The Effect of Sponge City Construction for Reducing Directly Connected Impervious Areas on Hydrological Responses at the Urban Catchment Scale

Low-impact development (LID) has been widely used at both site-specific and local scales to try and mitigate the impact of urban stormwater runoff caused by increasing impervious urban areas. Recently, the concept of a sponge city was proposed by the Chinese government, which includes LID controls at the source, a pipe drainage system midway, and a drainage system for excess stormwater at the terminal. There is a need to evaluate the effectiveness of sponge city construction at the large urban catchment scale, particularly with different spatial distributions of LIDs that reduce directly connected impervious areas (DCIAs).

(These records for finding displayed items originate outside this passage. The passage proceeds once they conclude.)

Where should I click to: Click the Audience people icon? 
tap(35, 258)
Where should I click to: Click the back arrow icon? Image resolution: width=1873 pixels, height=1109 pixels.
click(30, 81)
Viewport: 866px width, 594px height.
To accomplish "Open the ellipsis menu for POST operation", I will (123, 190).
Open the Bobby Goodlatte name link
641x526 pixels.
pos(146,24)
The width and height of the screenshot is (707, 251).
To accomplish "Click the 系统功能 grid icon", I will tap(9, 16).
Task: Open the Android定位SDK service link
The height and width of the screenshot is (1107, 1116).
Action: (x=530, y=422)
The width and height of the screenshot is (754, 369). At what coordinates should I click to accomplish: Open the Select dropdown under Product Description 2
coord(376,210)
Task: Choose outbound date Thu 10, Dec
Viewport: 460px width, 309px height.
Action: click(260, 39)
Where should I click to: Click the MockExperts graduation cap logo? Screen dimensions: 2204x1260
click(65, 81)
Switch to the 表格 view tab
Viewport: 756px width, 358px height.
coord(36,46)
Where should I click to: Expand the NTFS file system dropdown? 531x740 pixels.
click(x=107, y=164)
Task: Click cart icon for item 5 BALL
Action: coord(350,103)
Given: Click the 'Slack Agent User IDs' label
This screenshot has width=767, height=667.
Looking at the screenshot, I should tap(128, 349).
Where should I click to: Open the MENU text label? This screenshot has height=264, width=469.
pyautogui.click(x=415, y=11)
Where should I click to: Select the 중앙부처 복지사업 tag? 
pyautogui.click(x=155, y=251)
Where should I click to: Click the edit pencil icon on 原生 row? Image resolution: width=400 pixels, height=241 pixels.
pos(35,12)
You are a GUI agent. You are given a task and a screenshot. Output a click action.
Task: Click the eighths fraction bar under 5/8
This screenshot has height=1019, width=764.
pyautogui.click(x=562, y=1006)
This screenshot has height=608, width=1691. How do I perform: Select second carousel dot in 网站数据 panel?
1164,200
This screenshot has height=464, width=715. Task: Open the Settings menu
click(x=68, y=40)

In this paper, the performances of five design scenarios with different spatial distributions but same sizes of LID controls at the urban catchment scale were analyzed using a geographic information system (GIS) of the United States Environmental Systems Research Institute (ESRI)-based Storm Water Management Model (SWMM) of the United States Environmental Protection Agency (USEPA) and MIKE 11 of Danish Hydraulic Institute (DHI) in Xining City, China. Results confirmed the effectiveness of sponge city construction in reducing the urban stormwater runoff. The hydrological performance reduction was positively correlated and linearly dependent on DCIA reduction. Peak flow reduction was most sensitive to DCIA reduction, followed by runoff volume and peak time. As rainfall intensity increased, the hydrological performance was more sensitive to rainfall intensity than DCIA reduction. Results of this study provide new insights for stormwater managers to implement LID more effectively at the urban catchment scale.